Dopo aver leccato una figa, tempo fa, ottenni di essere esonerata da compiti di fatica presso un posto precario e un’altra volta capitò che l’amicizia con un uomo del quale non mi fregava niente mi fece ottenere un contributo utile per molti mesi successivi. Sono stata amante di un borioso signore che oltre a darmi qualche chance mi ha regalato anche un po’ di cose che mai darei indietro. Via via che andavo avanti mi sono anche fatta parecchio brava. Perché chi vende sa qual è il suo prezzo e sa anche come fare a controllare bene la situazione. E gli uomini incontrati erano davvero ingenui, altro che sfruttatori, degli ammalati di solitudine che se avessi voluto mi avrebbero sposata lì seduta stante.
C’è questa cosa sulla quale una donna che ha piena cognizione della cultura dominante può sempre fare leva: non c’è in giro un uomo, in fondo, che non voglia salvare la fanciulla indifesa. Tu fai una sega e loro pensano di salvarti. Tu gestisci un marketing che ti fa ottenere qualche soldo e loro pensano che stai regalando loro unicità e poesia. La cosa seria da imparare è solo non svegliarli da quell’illusione, sennò si incazzano, ed è per questo che non esistono forum reali e virtuali in cui le donne raccontano sinceramente certi uomini. Loro non possono credere che alcune donne siano tutt’altro che romantiche, sentimentali, che vendano servizi sessuali perché vogliono sistemarsi, essere un po’ meno precarie. Romanticamente pensano che fai marchette solo perché sei una povera vedova, madre di cinque figli, affranta e bisognosa. Si eccitano se fai la martire.

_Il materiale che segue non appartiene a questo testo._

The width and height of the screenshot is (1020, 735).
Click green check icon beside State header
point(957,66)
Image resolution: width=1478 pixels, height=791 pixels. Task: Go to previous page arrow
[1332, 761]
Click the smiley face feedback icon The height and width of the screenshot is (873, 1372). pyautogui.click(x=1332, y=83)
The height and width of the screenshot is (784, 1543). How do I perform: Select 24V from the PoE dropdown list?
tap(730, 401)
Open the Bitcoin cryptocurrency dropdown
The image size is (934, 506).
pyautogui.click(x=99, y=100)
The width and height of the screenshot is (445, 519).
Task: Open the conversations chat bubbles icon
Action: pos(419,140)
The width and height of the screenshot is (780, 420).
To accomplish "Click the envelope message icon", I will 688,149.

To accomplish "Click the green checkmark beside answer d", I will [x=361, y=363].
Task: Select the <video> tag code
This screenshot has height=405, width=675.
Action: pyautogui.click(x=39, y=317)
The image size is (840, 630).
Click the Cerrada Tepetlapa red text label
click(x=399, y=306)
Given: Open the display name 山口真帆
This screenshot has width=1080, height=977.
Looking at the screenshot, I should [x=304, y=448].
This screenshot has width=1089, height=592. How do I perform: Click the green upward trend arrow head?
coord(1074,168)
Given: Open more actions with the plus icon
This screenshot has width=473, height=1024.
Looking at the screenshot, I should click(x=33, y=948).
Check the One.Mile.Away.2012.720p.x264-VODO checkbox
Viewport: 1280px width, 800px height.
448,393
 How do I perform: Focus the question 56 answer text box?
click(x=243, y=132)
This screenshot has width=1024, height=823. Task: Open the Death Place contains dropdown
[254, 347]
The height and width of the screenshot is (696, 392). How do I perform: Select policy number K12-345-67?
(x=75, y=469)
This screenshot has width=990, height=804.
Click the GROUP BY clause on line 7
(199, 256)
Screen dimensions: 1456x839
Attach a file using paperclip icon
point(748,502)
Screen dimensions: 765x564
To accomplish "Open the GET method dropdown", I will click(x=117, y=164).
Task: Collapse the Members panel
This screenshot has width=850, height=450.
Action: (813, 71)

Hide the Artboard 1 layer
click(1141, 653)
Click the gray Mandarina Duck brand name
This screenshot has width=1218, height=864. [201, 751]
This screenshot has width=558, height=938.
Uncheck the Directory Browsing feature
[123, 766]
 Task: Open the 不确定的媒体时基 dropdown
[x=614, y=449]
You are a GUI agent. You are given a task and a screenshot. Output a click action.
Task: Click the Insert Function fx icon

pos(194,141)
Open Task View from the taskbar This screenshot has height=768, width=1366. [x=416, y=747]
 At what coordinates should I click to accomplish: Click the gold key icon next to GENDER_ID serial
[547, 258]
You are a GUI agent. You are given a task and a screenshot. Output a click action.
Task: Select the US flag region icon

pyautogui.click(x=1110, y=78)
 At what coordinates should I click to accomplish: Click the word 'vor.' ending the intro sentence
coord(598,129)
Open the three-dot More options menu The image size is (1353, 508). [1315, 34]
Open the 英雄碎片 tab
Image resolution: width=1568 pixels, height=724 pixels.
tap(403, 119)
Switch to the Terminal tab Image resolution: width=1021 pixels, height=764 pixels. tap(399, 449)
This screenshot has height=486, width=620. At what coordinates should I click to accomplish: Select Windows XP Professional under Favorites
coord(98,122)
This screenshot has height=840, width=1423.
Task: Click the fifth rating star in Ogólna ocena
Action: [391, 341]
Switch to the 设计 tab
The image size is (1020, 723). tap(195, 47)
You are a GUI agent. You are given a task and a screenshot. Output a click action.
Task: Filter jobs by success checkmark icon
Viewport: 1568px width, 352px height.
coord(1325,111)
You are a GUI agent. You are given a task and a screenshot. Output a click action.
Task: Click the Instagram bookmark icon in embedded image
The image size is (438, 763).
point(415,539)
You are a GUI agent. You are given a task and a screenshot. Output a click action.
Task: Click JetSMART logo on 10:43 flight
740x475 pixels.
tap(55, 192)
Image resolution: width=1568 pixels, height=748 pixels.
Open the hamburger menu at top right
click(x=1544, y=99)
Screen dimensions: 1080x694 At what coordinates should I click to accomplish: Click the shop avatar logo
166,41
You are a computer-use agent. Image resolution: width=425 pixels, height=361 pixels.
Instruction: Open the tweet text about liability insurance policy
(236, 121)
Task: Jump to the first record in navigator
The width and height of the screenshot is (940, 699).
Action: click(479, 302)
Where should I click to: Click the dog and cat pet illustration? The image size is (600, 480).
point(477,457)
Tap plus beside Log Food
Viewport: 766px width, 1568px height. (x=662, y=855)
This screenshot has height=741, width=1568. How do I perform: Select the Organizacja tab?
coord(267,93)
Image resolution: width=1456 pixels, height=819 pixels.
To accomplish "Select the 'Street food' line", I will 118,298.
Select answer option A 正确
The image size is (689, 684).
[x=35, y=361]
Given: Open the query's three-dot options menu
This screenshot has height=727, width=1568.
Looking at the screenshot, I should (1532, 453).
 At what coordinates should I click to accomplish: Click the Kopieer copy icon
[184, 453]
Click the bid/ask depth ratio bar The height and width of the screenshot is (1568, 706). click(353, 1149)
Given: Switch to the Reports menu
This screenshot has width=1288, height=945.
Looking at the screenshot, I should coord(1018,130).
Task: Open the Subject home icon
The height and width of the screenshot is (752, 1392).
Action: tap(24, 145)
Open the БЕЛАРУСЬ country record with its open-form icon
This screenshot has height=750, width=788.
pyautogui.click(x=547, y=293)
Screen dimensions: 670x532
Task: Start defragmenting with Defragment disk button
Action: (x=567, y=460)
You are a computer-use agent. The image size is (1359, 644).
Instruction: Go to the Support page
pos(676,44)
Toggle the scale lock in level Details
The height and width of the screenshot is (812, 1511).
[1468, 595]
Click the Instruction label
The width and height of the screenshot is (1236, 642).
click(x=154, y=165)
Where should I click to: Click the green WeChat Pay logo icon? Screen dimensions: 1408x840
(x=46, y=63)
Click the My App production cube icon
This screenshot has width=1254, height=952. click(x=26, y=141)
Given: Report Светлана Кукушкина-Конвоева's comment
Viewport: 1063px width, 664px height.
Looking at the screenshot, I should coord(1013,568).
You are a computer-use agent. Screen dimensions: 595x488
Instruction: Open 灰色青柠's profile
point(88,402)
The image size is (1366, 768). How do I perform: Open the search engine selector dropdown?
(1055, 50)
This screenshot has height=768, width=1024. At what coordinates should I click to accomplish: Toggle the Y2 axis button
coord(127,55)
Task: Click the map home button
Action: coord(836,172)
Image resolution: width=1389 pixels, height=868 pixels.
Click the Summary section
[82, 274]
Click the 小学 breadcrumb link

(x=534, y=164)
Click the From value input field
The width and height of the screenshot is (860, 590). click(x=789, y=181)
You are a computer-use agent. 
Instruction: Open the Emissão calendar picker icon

Esigono la pornografia oltre il pompino. Vogliono rubare la mia intimità e la stessa cosa vogliono quelle che mi giudicano e da un lato mi chiamano puttana, ché io avrei ottenuto titoli e incarichi dandola via a destra e a manca, e dall’altro dicono che vogliono salvarmi. Ipocrite. Bisognose di lacrime. Pronte a raccogliere pornografia emozionale e sentimentale. Pronte a chiedere che io mercifichi bisogni emotivi pensando che una donna non possa assolutamente essere serena se fa una scelta che non coincide con quella della madre di famiglia. Competitive. Velenose. Perfide. Pronte a chiedere la mia testa, in fondo invidiose perché intrappolate nella loro idea di mondo piccolo/borghese e moralista.
“Alla fine ti accorgi che ti realizzi solo con cose vere...” – disse una, come se io invece celebrassi la mia vita con cose false. Le cose vere alle quali si riferiva erano matrimonio, convivenza, figli, saldi principi in cui ipocrisia vuole che nessuno mai dovrà dirti che ti sfrutteranno se tu non decidi quale sarà il tuo prezzo e non impari a gestire quel che ti riguarda.
“Questo ti impedirà di avere cose belle…” – e parlava certo, ancora, di matrimonio e figli, come se io comunque non avessi diritto all’amore, al sesso per piacere, o ai figli.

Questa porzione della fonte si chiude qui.